The bill expresses the sense of Congress that: (1) ongoing waivers do not fulfill the purposes of the IRFA; and (2) the President, the State Department, and other executive branch officials should find ways to address existing violations through presidential actions.
(Sec. 305) The bill directs the President to publish in the Federal Register: (1) any designation of a non-state actor as an entity of particular concern for religious freedom, and (2) the identities of individuals responsible for severe violations of religious freedom by non-state actors.
TITLE IV--PROMOTION OF RELIGIOUS FREEDOM
(Sec. 401) The bill expresses the sense of Congress that: (1) the President should request sufficient appropriations to promote international religious freedom, and (2) preference for such assistance should be given to projects targeting religious freedom violations in watch list countries countries and in countries designated as countries of particular concern for religious freedom.
TITLE V--DESIGNATED PERSONS LIST FOR PARTICULARLY SEVERE VIOLATIONS OF RELIGIOUS FREEDOM
(Sec. 501) The State Department shall establish the Designated Persons List for Particularly Severe Violations of Religious Freedom of foreign individuals who are sanctioned (through visa denials, financial sanctions, or other measures) for ordering or otherwise directing particularly severe violations of freedom religion. The State Department shall submit the initial list within 180 days and provide updates every 180 days.

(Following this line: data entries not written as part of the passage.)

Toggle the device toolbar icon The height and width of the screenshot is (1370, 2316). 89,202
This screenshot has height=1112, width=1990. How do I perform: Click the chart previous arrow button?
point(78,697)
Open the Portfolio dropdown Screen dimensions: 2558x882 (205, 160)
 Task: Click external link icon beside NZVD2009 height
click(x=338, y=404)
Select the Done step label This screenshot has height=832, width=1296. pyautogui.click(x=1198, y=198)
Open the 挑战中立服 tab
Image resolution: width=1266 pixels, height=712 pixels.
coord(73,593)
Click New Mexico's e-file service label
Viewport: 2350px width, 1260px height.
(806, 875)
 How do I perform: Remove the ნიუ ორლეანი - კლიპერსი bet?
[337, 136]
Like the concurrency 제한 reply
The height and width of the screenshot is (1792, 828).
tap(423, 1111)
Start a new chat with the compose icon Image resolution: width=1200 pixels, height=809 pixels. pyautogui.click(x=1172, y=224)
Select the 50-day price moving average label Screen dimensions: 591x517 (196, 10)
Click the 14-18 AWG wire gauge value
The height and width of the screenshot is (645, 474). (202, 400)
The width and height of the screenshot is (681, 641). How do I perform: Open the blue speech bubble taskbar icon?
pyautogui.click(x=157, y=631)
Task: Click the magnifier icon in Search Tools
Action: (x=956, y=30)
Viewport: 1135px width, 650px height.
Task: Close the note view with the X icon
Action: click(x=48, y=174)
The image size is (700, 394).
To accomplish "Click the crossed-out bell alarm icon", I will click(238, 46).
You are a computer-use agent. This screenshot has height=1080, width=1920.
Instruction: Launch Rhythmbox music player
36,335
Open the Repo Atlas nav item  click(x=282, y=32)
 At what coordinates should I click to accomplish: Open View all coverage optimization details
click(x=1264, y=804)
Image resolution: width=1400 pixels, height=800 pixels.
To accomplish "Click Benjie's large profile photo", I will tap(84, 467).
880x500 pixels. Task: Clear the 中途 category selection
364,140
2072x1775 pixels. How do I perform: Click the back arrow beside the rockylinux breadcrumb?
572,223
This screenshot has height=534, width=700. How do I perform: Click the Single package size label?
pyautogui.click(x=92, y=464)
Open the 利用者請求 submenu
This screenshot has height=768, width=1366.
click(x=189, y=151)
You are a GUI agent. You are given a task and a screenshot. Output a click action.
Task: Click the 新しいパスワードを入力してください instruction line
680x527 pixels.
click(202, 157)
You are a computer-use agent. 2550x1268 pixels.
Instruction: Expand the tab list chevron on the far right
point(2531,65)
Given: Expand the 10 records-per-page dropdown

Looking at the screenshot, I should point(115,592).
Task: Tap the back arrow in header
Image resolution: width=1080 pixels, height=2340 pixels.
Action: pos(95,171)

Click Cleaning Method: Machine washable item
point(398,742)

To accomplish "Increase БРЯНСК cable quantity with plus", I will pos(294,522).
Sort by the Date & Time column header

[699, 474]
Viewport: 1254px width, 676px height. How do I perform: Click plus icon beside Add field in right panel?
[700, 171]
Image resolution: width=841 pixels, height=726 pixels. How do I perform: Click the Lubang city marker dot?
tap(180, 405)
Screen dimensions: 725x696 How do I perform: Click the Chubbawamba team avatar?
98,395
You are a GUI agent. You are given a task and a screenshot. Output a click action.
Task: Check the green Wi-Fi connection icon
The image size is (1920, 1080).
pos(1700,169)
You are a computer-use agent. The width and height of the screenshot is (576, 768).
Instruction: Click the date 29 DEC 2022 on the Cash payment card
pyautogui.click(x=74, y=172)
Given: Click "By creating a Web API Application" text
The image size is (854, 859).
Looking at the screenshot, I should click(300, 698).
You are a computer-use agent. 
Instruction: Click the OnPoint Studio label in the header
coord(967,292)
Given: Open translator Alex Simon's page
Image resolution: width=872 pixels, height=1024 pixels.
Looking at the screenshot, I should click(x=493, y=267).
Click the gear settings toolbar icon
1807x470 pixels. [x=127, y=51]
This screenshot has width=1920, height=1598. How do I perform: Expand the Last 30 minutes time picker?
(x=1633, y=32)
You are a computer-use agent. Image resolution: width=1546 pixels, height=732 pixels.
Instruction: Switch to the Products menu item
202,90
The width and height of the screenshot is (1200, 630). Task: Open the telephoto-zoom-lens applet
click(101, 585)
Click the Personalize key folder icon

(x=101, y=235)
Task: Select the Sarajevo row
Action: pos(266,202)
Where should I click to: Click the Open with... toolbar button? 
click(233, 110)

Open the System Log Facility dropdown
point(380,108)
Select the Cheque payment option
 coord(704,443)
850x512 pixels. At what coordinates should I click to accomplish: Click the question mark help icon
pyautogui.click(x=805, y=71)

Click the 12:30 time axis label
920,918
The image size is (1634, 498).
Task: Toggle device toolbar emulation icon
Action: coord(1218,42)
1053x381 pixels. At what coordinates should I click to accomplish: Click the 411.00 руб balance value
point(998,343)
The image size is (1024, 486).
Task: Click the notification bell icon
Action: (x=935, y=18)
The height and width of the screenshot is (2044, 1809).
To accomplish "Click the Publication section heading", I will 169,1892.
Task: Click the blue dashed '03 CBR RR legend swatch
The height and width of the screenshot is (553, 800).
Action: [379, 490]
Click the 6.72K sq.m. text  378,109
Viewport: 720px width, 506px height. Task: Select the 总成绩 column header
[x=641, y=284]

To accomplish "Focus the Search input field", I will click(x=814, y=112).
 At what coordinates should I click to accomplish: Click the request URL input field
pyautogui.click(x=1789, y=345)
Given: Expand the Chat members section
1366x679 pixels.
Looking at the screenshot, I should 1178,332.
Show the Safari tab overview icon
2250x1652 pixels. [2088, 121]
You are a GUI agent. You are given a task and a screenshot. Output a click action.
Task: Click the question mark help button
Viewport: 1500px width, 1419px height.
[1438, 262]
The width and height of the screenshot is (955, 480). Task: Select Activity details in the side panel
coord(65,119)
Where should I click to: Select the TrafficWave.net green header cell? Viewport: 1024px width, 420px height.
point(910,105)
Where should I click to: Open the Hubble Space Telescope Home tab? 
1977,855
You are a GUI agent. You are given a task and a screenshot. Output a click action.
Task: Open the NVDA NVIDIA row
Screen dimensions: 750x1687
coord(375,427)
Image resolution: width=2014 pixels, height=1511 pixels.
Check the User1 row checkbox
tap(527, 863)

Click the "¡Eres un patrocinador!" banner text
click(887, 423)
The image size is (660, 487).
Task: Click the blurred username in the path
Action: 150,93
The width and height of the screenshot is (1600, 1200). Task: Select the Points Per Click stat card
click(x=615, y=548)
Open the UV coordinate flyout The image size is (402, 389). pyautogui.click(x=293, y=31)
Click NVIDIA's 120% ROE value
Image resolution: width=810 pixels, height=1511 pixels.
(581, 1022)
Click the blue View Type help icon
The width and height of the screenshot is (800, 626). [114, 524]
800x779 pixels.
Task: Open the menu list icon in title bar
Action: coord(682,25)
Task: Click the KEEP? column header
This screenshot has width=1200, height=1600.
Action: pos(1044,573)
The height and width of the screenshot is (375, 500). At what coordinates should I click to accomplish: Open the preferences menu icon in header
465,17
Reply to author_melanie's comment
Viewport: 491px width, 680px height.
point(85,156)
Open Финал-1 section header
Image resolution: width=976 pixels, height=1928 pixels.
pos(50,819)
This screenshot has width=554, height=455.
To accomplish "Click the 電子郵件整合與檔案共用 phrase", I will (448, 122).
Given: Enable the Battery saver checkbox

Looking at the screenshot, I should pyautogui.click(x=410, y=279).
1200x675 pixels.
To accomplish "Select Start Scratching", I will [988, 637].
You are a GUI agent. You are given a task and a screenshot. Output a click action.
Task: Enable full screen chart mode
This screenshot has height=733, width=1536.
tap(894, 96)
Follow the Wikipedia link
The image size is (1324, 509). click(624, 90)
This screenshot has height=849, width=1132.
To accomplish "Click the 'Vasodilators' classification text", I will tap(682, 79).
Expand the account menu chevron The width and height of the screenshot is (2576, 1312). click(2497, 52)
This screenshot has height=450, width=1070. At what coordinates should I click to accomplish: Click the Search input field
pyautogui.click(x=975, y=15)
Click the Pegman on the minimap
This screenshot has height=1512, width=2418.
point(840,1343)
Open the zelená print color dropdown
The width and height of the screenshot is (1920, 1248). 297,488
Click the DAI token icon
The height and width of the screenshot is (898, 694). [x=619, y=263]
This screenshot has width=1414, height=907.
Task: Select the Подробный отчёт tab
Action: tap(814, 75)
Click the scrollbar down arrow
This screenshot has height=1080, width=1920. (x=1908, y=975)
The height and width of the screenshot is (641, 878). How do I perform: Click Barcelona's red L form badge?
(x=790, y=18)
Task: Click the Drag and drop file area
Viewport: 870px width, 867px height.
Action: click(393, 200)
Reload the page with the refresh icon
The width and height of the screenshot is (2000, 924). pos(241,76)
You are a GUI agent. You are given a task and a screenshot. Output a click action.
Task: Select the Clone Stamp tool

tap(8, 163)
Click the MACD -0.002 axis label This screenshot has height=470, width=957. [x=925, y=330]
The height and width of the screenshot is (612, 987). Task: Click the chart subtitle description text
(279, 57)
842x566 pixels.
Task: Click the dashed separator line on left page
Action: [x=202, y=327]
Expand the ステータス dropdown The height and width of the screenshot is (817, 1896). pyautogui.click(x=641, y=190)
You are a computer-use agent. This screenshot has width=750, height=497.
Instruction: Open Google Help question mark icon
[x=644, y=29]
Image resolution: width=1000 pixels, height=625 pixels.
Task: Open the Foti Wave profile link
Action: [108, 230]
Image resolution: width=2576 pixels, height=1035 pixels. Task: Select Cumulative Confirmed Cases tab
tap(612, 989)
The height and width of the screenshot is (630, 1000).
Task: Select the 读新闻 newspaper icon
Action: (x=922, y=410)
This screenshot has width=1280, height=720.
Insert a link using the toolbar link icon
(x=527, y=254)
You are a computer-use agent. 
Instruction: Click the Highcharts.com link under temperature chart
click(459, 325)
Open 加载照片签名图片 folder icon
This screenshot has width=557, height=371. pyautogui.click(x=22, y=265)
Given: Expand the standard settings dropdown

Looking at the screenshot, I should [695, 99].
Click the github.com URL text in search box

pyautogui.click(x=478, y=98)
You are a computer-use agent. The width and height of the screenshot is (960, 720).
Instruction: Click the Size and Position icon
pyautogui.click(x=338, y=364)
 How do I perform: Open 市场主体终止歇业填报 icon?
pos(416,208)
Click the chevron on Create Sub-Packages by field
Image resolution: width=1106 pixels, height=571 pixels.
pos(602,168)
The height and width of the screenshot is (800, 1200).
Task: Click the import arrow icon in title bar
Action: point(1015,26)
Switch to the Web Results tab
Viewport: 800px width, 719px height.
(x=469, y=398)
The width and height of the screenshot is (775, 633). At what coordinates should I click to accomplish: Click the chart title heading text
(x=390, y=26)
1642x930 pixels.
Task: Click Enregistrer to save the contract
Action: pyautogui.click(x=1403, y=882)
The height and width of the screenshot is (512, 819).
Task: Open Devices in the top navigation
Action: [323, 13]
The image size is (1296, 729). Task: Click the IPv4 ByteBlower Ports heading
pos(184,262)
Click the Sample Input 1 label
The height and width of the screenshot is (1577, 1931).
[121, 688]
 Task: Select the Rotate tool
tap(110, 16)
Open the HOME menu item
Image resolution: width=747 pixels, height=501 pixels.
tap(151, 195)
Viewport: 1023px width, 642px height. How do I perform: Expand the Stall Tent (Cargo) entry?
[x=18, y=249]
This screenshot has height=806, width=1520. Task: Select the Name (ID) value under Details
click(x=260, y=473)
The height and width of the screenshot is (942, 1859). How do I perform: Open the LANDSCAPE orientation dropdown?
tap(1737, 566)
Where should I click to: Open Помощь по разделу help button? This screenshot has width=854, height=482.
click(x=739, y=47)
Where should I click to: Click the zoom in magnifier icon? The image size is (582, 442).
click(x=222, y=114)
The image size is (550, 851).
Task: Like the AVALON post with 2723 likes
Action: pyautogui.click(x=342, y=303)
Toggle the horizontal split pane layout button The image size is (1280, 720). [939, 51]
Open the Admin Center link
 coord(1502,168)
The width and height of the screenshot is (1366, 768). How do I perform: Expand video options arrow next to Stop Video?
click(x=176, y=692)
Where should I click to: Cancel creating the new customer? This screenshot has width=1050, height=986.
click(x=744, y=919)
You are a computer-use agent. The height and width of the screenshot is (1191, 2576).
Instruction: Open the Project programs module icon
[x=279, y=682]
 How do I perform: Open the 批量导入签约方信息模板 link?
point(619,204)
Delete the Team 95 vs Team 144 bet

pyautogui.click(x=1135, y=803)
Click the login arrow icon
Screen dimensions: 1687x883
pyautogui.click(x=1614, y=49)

TITLE VI--MISCELLANEOUS PROVISIONS
(Sec. 601) The bill express the sense of Congress that U.S. institutions of higher education operating campuses outside the United States or establishing educational entities with foreign governments, particularly with or in countries that engage in or tolerate severe violations of religious freedom, should adopt a voluntary code of operating conduct that should:
uphold the right of freedom of religion of their employees and students; ensure that the religious views and peaceful practice of religion in no way affect the status of a worker's or faculty member's employment or a student's enrollment; and make every effort in all negotiations, contracts, or memoranda of understanding engaged in with a foreign government to protect academic freedom and the rights enshrined in the U.N. Declaration of Human Rights. The bill expresses the sense of Congress that the President's annual national security strategy report should (1) promote international religious freedom as a foreign policy and national security priority; (2) be a guide for the strategies and activities of relevant federal agencies, and (3) inform the Department of Defense quadrennial defense review and the Department of State Quadrennial Diplomacy and Development Review.